Source passage:
:::

From the Wall Street Journal
By Laura Johannes
For people looking to combat wrinkles and sagging skin resulting from sun damage, smoking and the ravages of time, some doctors are offering an increasingly popular treatment: Just apply heat.
The treatments involve machines that heat the tissue using radio-frequency or ultrasound energy. The heat they generate stimulates the growth of collagen, a fibrous protein important in maintaining the face’s youthful look, physicians say. A growing menu of options include a treatment that uses 10 tiny needles to deliver the energy; one that feels like a hot-stone massage; and another that applies extreme heat for an effective, though painful, lifting.
Results range from great to modest, says Washington, D.C., dermatologist Tina Alster. “Some people look five to 10 years younger. Other people you say ‘Oh yeah, they look better’ but it’s not like they turned back the clock.” There are no major clinical trials, though, comparing treatments by efficacy, physicians say.
Unlike with face-lifts, or older-style laser resurfacing, which destroys the top layer of skin, a person treated with a radio-frequency or ultrasound machine doesn’t have to stay in hiding until the face heals. Side effects may include a mild burn, bruising or a blister.
The treatments are popular with women looking for an overall more youthful look and men who want to rehab sagging jawlines, physicians say. If your main problem is wrinkles all over your face, laser resurfacing is still more effective, say Dr. Alster and others.
Costs vary, from $300 to $1,200 a session for a full-face treatment that must be repeated several times, to up to $5,000 for a powerful one-time procedure with long-lasting results.
Using radio frequency to zap wrinkles kicked off in 2002 with an eye-wrinkle treatment called Thermage, and expanded two years later to include the whole face. The newest Thermage system, which hit the market in 2009 from Solta Medical Inc., SLTM Hayward, Calif., has an improved cooling mechanism and a pleasant vibration to distract patients from the heat, the company says.
Pellevé from Ellman International Inc., Oceanside, N.Y., feels like a “warm massage,” says Amy Forman Taub, an assistant clinical professor of dermatology at Northwestern University Medical School in Chicago who once received an honorarium from Ellman. The company recommends four sessions, 40 minutes each, spaced a month apart.

:::

Listed entries:
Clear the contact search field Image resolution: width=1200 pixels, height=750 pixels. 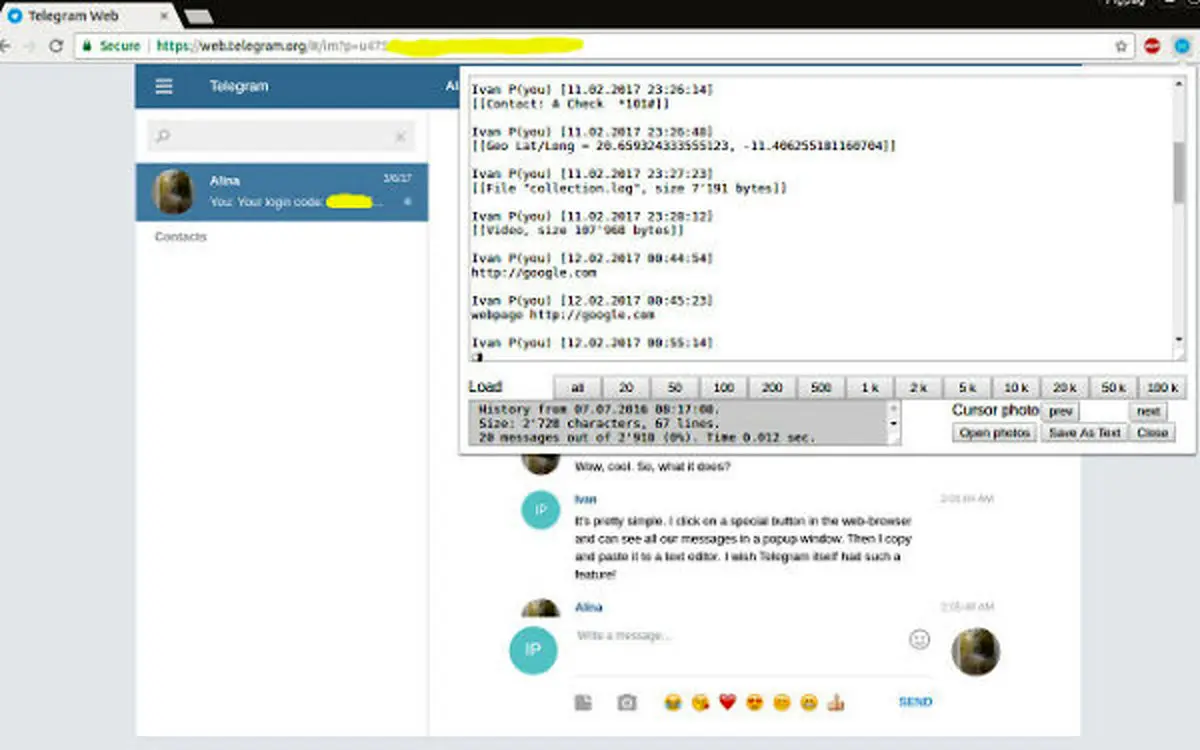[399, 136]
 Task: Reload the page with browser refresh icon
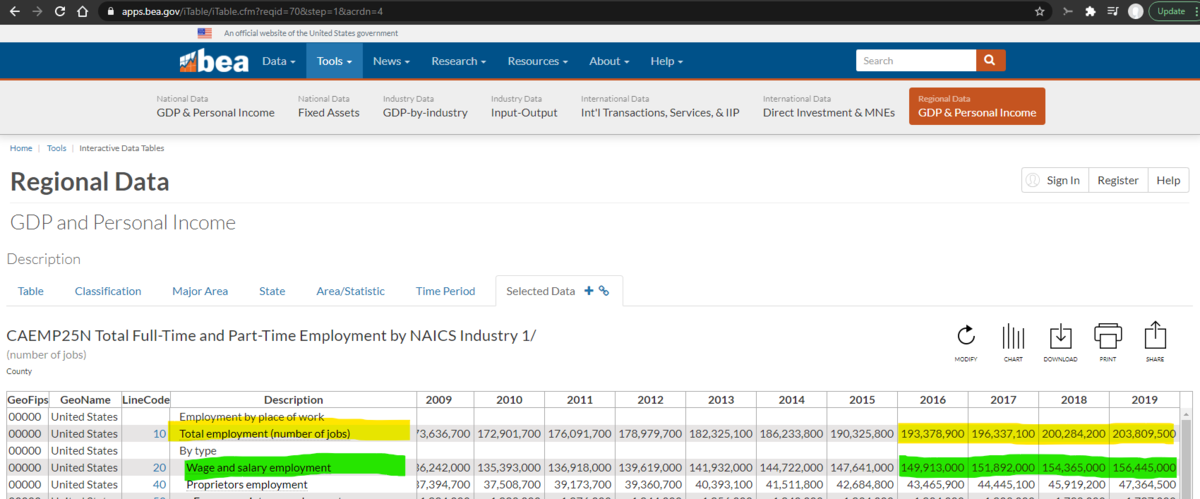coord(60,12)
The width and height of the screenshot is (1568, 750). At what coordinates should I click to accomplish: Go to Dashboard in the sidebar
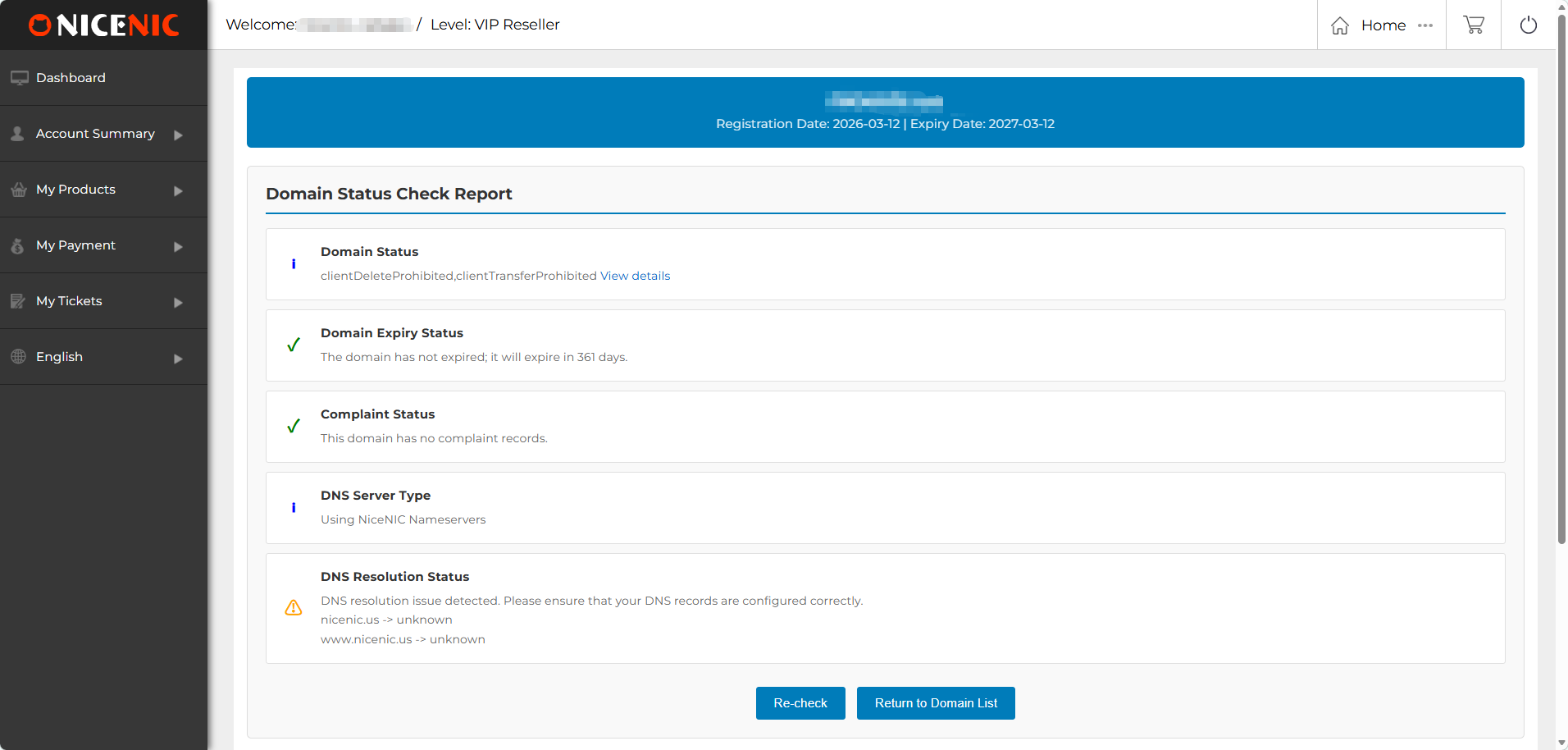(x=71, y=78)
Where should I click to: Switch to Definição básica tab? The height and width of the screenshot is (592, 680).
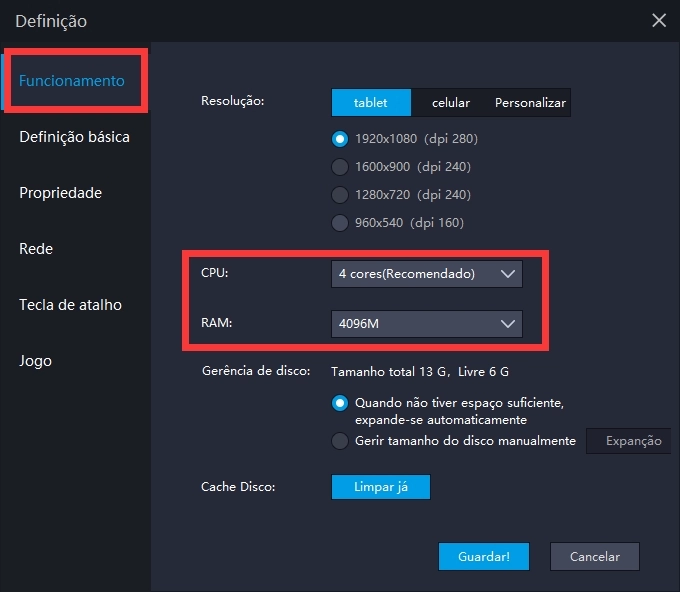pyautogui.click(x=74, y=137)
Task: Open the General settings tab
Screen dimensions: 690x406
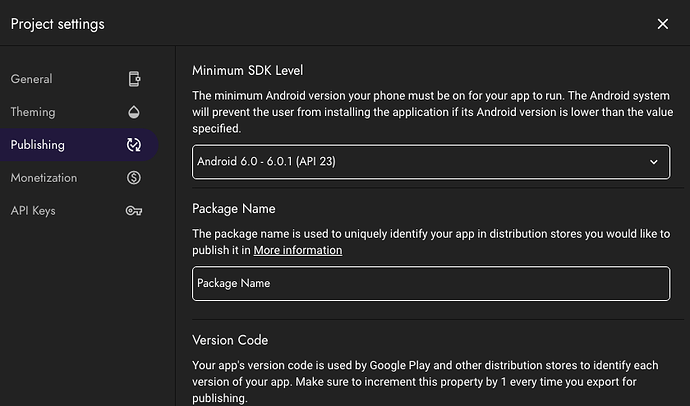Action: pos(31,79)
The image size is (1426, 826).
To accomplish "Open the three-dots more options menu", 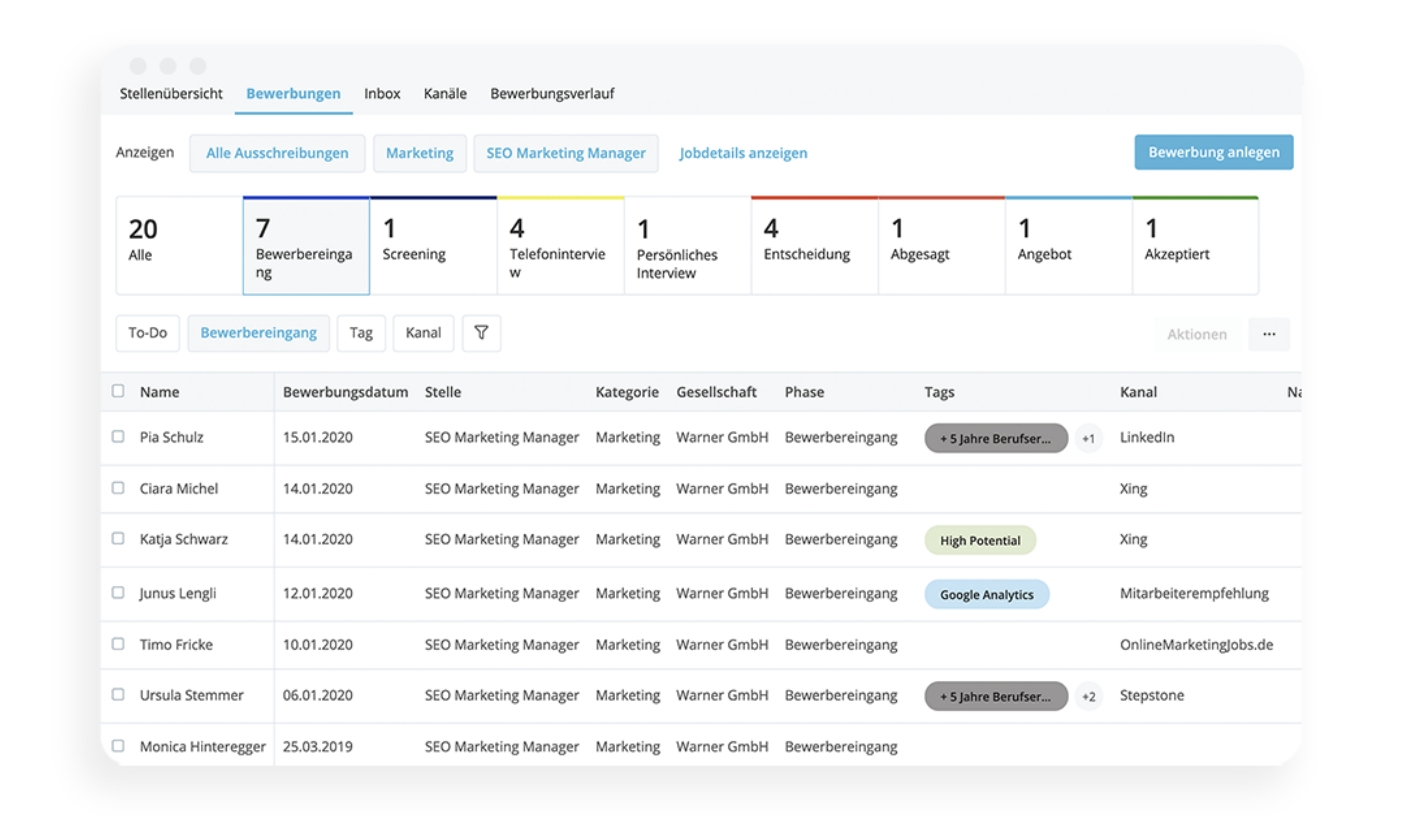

:::

Work instruction 1: In the article on heat treatments for aging skin, what year did the newest Thermage system reach the market?
Work instruction 2: Resume the article on heat treatments for aging skin, picking up right after its last sentence.

Answer 1: 2009

Answer 2:
The evolastin treatment from Israel’s Syneron Medical Ltd. ELOS penetrates the skin with 10 tiny needles to deliver the heat energy and create additional injury that the company says stimulates production of both collagen and elastin, a protein that helps skin to be more supple. The treatment was found in a published clinical trial to achieve 37% of the skin-tightening effects of a surgical face-lift. To dull the pain, anesthetic is injected in the face. The upside: Only one treatment is needed.
The hottest option available is an ultrasound treatment from Ulthera Inc. in Mesa, Ariz., which hit the market in 2010. The machine heats to around 150 degrees Fahrenheit compared with 104 to 130 degrees for most radio-frequency therapies. Also, Ultherapy penetrates 4.5 millimeters under the skin to treat the superficial muscular aponeurotic system, a layer of fibrous tissue that helps give the face its shape.
Ultherapy, done in a single treatment, is among the most painful of the options but is especially effective for sagging necklines and jowls, doctors say. To ease the pain, some doctors give narcotics or ibuprofen. With Ultherapy, a nerve can become irritated and cause facial drooping but that happens very rarely and is temporary, the company says.
A software upgrade being released at the end of the month will allow for lower energy settings that are equally effective and less painful, says Matthew Likens, Ulthera’s chief executive.
Several companies have trials that show the efficacy of their devices, but results can be subjective because there are few scientifically validated scales to measure the youthfulness of a face, physicians say. “They all will tout themselves as the best thing since white bread. I tell people show me the science, show me the peer-reviewed studies,” says Michael Gold, professor of dermatology at Vanderbilt University School of Medicine in Nashville and a paid consultant to many companies in the field.